Vida Urbana

Padre Zé Coutinho pode ser o primeiro santo paraibano

Arquidiocese da Paraíba está colhendo dados para enviar o processo ao Vaticano.




O paraibano monsenhor José da Silva Coutinho, mais conhecido como Padre Zé ou o ‘Pai dos Pobres’, pode virar beato. É o que vai ‘reivindicar’ a Arquidiocese da Paraíba, que está coletando os dados necessários para enviar o processo de beatificação e canonização do padre para o Vaticano – em Roma.

Já constam nos documentos coletados uma petição popular com mais de 500 assinaturas, além de depoimentos de pessoas que chegaram a conhecer mais profundamente o Padre Zé ou familiares de quem foi beneficiado pelas diversas bonanças dele.

A coleta está sendo feita em diversas cidades do Estado, a exemplo de Esperança (local natal do Padre Zé), Areia e João Pessoa (onde localizam-se o Hospital Padre Zé e o Instituto de mesmo nome, ambos fundados e cuidados pelo monsenhor, enquanto vivo).

Segundo o arcebispo Metropolitano da Paraíba, dom Aldo Pagotto, para complementar o acervo ainda falta todo o relato da vida do padre – como se fosse uma espécie de biografia.

“Precisamos primeiro fazer um grande estudo, coletar relatos de pessoas que obtiveram graças por meio da intercessão de Padre Zé, levantar dados de eventos que o envolveram, o modo como atendia o povo, as virtudes.
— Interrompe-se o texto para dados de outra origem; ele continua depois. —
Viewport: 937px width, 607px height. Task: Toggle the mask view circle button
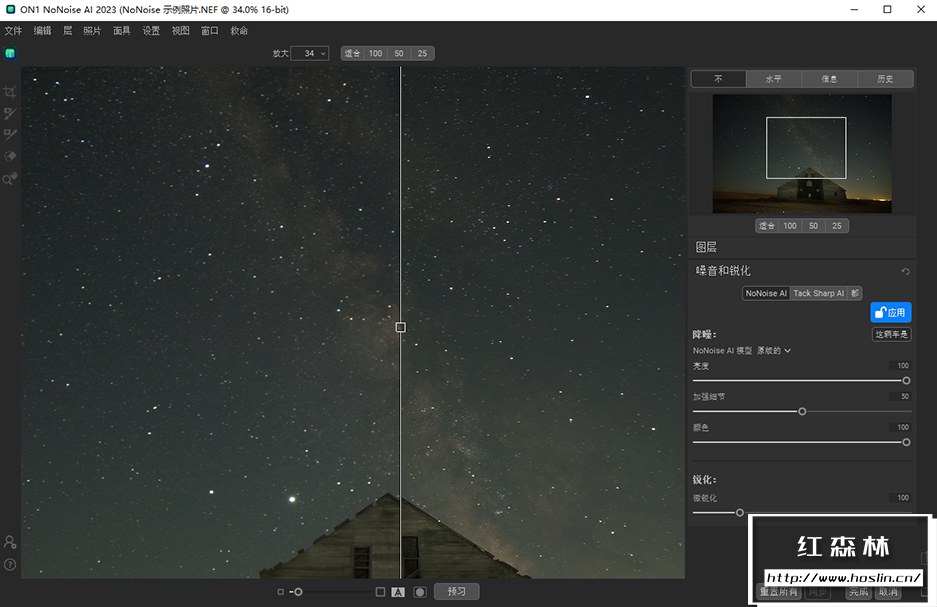[x=420, y=592]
Há todo um contexto de amor e dedicação”, explicou dom Aldo, ao informar que tudo isso terá que passar pelo crivo do Tribunal Eclesiástico Regional de Olinda e Recife.
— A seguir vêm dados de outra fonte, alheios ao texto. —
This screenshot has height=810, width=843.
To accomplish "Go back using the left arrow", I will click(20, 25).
O Tribunal, que só existe nas arquidioceses mais antigas, “tem o papel de nos orientar canônica e juridicamente sobre os valores referenciais a serem colocados (para que não haja excessos) no processo”, disse o arcebispo, ao explicar que após essa ‘revisão’ do Tribunal Eclesiástico, a Arquidiocese Paraibana remeterá o processo de beatificação para o Vaticano, em Roma.

Segundo dom Aldo, também terá que ser escolhido um postulador para apresentar o processo (exigência do Vaticano), que consiste em um homem criterioso e estudado. “O Vaticano tem que anuir e aceitar essa pessoa. Mas a reposta sobre o processo de beatificação e uma possível santificação posteriormente leva um bom tempo e depende de muitos fatores”, revelou.

Para que um homem seja considerado beato e depois santificado, a instância eclesiástica tem que confirmar pelo menos dois milagres com intercessão dele. “Quem dá graça é Deus, mas aos santos ou beatos nós invocamos a intercessão”, esclareceu o arcebispo Metropolitano da Paraíba, ao informar que antes de um homem ser beatificado ou canonizado há muitas reuniões de cardiais, em Roma, que analisam profundamente a documentação – “para que não haja mistificação nem leviandade”.